I tried weighting the points by inverse distance and it didn't seem to help much. But we can always improve this aspect of appearance later, the real questions are the two posed above.

is it possible to extrapolate a bit less far from sensors with "
border='mean' plus extrapolate='local'"
maybe divide by 2 the extra area beyond the convex hull?
I would consider changing then our defaults here.

>

Halving the distance fixes the blob problem, and also makes sense in terms of the "represented area" each channel gets, here shown for the new 'box' mode (which does local then adds box; #7602)

Screenshot from 2020-04-13 10-25-11

I prefer this over pure 'local' mode, which has jagged edges:

Screenshot from 2020-04-13 10-26-43

Actually there was a bug, this is what it looks like if you use half the distance for local mode (it's pretty tight):

Screenshot from 2020-04-13 10-30-52

And what it looks like for box on #7602:

Screenshot from 2020-04-13 10-31-06

@larsoner
The extrapolate='local' should have a corresponding mask, that's true.
What's the difference between the new box mode and the local?
If it's doing just what local does but just optimizes the circle mask placement, maybe mask='circle' or something like that would be better? Or maybe the distance in local should just be larger by default?
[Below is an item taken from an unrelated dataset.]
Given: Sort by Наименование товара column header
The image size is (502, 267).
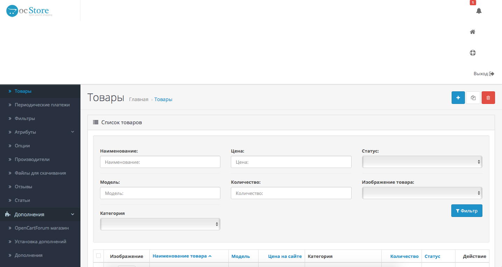Looking at the screenshot, I should pos(180,256).

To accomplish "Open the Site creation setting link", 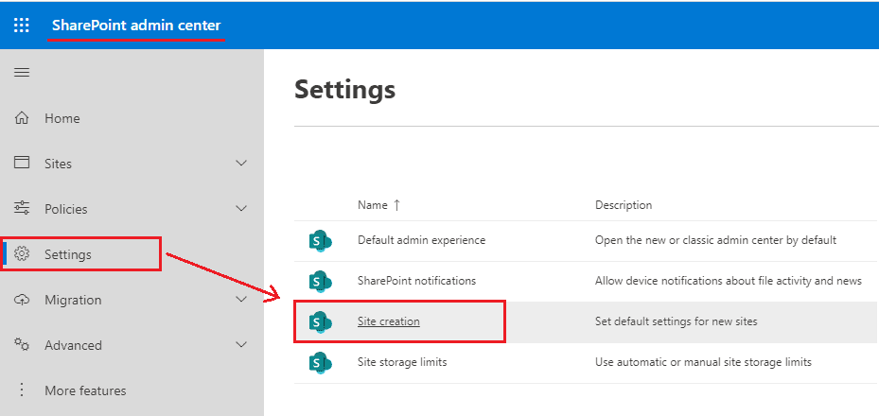I will [x=388, y=321].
What's the difference between the new box mode and the local?

box still extrapolates to a box. It just extrapolates to local first, then out to the box.
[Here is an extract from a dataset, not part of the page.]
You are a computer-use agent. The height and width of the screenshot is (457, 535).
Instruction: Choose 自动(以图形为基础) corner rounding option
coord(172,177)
The extrapolate='local' should have a corresponding mask, that's true.

I wonder if we can / should actually pass the outer edges from the triangulation. We have functions to figure out the vertices of mesh edges so it might not be so difficult. Then that could be passed to Matplotlib as a polygon mask.

If it does, maybe we kill the box changes I'm proposing and just let local be the default? In that case what we probably really want to do is keep interpolating to distance, but have the mask only extend distance / 2. beyond the sensors to keep uniform represented area.

local could use a clean polygon mask?

>

Yes, that's the idea if we continue extrapolating to 1x the median distance and mask to 0.5 the median distance I think it should work (if it still have chunks, we can extrapolate to 1.5 or 2x the median distance)

I wonder if we can / should actually pass the outer edges from the triangulation. We have functions to figure out the vertices of mesh edges so it might not be so difficult. Then that could be passed to Matplotlib as a polygon mask.

Yes, something like this, was what I had in mind. The convex hull is computed in extrapolation, and then slightly stretched out to create local points - so the mask could be half that distance (the distance between channels and local points).

Okay I'll try making the local changes to use a polygon based on the convex hull.

One issue is that this will make the outlines='head' | 'skirt' stuff even worse, since we will no longer extrapolate far enough to even choose where the outlines will go.

If it does, maybe we kill the box changes I'm proposing and just let local be the default? In that case what we probably really want to do is keep interpolating to distance, but have the mask only extend distance / 2. beyond the sensors to keep uniform represented area.

I suspect some (many?) users would still like to have circular mask. In other words: there are still cases where extrapolate='local' + mask='circle' would be useful. There could also be two masks: the circular one and the polygon mask (+ larger distance than 1 * median inter-channel?).

outlines='head' | 'skirt'

Do you see noticable differences between these two?

I suspect some (many?) users would still like to have circular mask. In other words: there are still cases where extrapolate='local' + mask='circle' would be useful. There could also be two masks: the circular one and the polygon mask (+ larger distance than 1 * median inter-channel?).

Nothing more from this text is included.